Between 1933 and 1945, the Louvre reportedly acquired 13,943 works of art ranging between all manner of styles and time periods. An Ancient Egyptian architectural relief picked up by the museum in 1945 dates back to the 1600s, while a 1844 painting of a horse in the Département des Peintures that was added in 1934 was previously held in the collection of Arthur Chassériau.
“This patronage echoes Sotheby’s commitment to the restitution of works that changed hands between 1933 and 1945,” officials from the Louvre said in a statement regarding the new partnership. “It was the first international auction house to have a department dedicated to provenance research and restitution.”

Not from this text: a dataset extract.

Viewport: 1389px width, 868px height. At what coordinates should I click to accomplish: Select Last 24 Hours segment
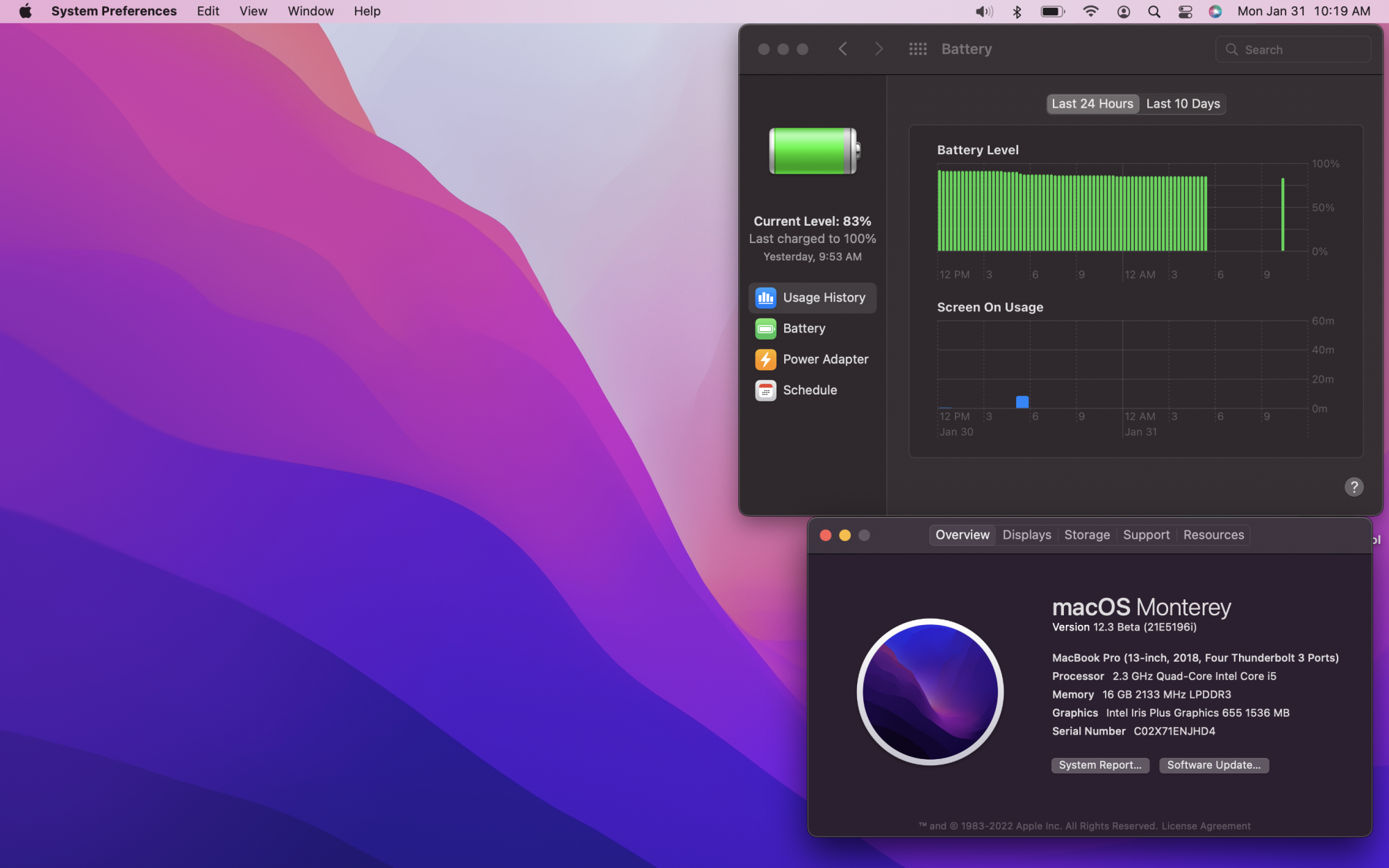1092,104
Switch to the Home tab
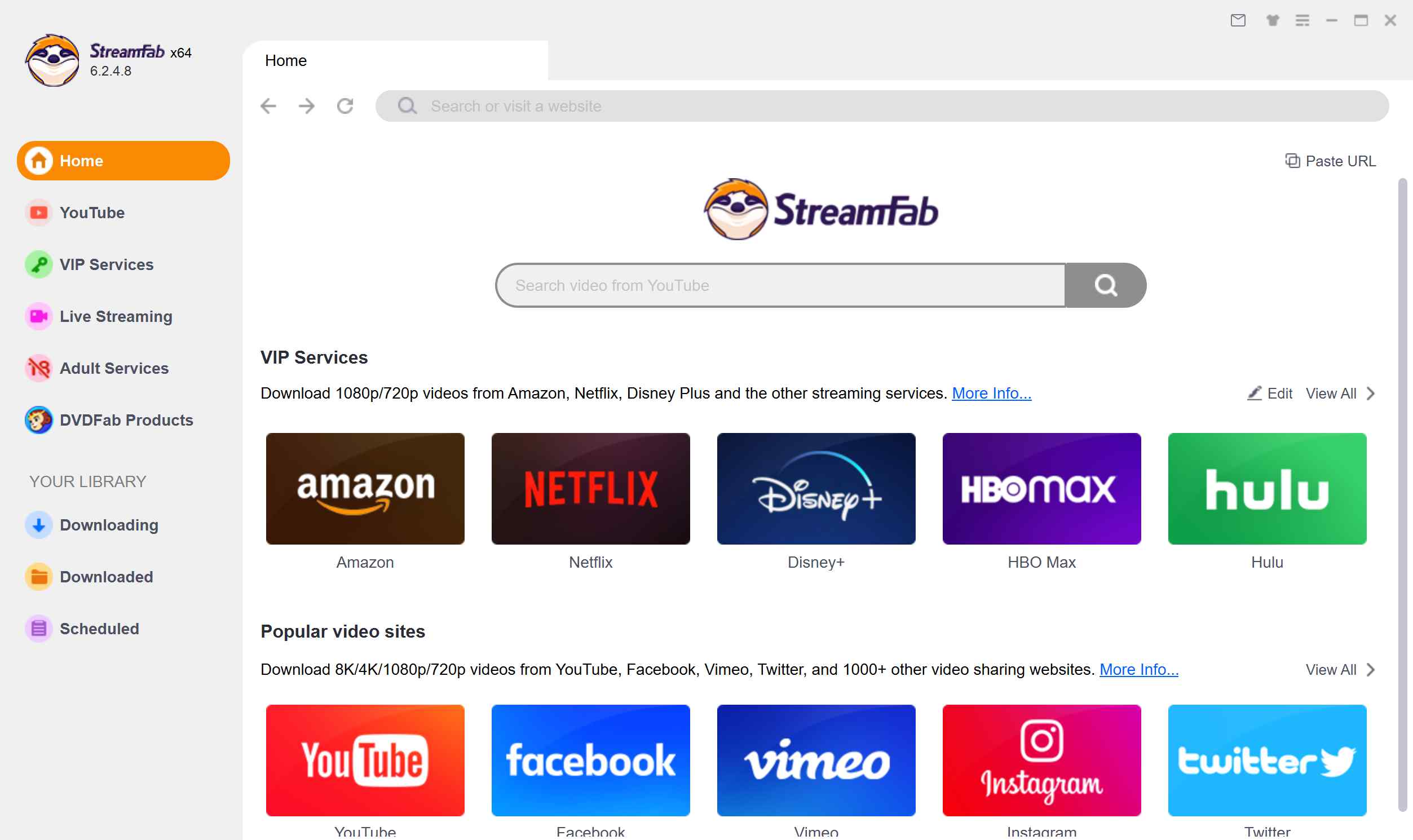The width and height of the screenshot is (1413, 840). click(x=286, y=60)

Beginning in 2020, working on behalf of the Louvre, art historian Emmanuelle Polack identified ten pieces in the Louvre’s collection that had previously belonged to Armand Dorville, a lawyer in Paris with a formidable art collection who had been forced to abandon his trove when the Nazis broached the city in 1940. Polack’s work opened the door for other such discoveries, and the Louvre and Sotheby’s aspire to push these revelations forward.
In addition to the research efforts, the Louvre and Sotheby’s project will also include a study day on February 2 dedicated to “the chain of transfer of ownership of works and cultural objects in the light of the German Occupation and the Vichy laws” and “purchases at public auction [by] the Egyptian Department of Antiquities between 1933 and 1945.”